Saved entries
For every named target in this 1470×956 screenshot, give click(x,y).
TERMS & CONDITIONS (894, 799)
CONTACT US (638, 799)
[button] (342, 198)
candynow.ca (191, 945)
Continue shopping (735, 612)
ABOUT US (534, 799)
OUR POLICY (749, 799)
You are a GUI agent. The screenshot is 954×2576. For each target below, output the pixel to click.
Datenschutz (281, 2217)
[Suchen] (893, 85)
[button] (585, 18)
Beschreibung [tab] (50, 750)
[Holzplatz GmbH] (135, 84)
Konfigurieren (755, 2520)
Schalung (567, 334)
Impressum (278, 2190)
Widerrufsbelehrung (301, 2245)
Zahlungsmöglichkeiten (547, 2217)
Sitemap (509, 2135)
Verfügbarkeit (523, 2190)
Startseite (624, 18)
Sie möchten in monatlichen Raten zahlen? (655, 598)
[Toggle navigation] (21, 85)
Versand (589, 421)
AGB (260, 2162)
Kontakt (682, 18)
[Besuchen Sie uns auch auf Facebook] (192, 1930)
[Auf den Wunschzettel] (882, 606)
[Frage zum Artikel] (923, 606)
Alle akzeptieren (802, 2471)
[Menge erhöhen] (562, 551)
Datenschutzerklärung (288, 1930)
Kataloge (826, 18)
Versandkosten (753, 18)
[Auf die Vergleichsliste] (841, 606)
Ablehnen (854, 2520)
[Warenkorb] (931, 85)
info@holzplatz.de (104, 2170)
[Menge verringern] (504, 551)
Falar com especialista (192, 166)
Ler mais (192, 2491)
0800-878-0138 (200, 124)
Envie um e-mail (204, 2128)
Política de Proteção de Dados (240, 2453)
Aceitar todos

# [Exercise requirements]
Transcribe, in full, each record that appears above.

# [Solved exercise]
For every named target in this 1470×956 screenshot, give click(x,y).
TERMS & CONDITIONS (894, 799)
CONTACT US (638, 799)
[button] (342, 198)
candynow.ca (191, 945)
Continue shopping (735, 612)
ABOUT US (534, 799)
OUR POLICY (749, 799)
You are a GUI agent. The screenshot is 954×2576. For each target below, output the pixel to click.
Datenschutz (281, 2217)
[Suchen] (893, 85)
[button] (585, 18)
Beschreibung [tab] (50, 750)
[Holzplatz GmbH] (135, 84)
Konfigurieren (755, 2520)
Schalung (567, 334)
Impressum (278, 2190)
Widerrufsbelehrung (301, 2245)
Zahlungsmöglichkeiten (547, 2217)
Sitemap (509, 2135)
Verfügbarkeit (523, 2190)
Startseite (624, 18)
Sie möchten in monatlichen Raten zahlen? (655, 598)
[Toggle navigation] (21, 85)
Versand (589, 421)
AGB (260, 2162)
Kontakt (682, 18)
[Besuchen Sie uns auch auf Facebook] (192, 1930)
[Auf den Wunschzettel] (882, 606)
[Frage zum Artikel] (923, 606)
Alle akzeptieren (802, 2471)
[Menge erhöhen] (562, 551)
Datenschutzerklärung (288, 1930)
Kataloge (826, 18)
Versandkosten (753, 18)
[Auf die Vergleichsliste] (841, 606)
Ablehnen (854, 2520)
[Warenkorb] (931, 85)
info@holzplatz.de (104, 2170)
[Menge verringern] (504, 551)
Falar com especialista (192, 166)
Ler mais (192, 2491)
0800-878-0138 (200, 124)
Envie um e-mail (204, 2128)
Política de Proteção de Dados (240, 2453)
Aceitar todos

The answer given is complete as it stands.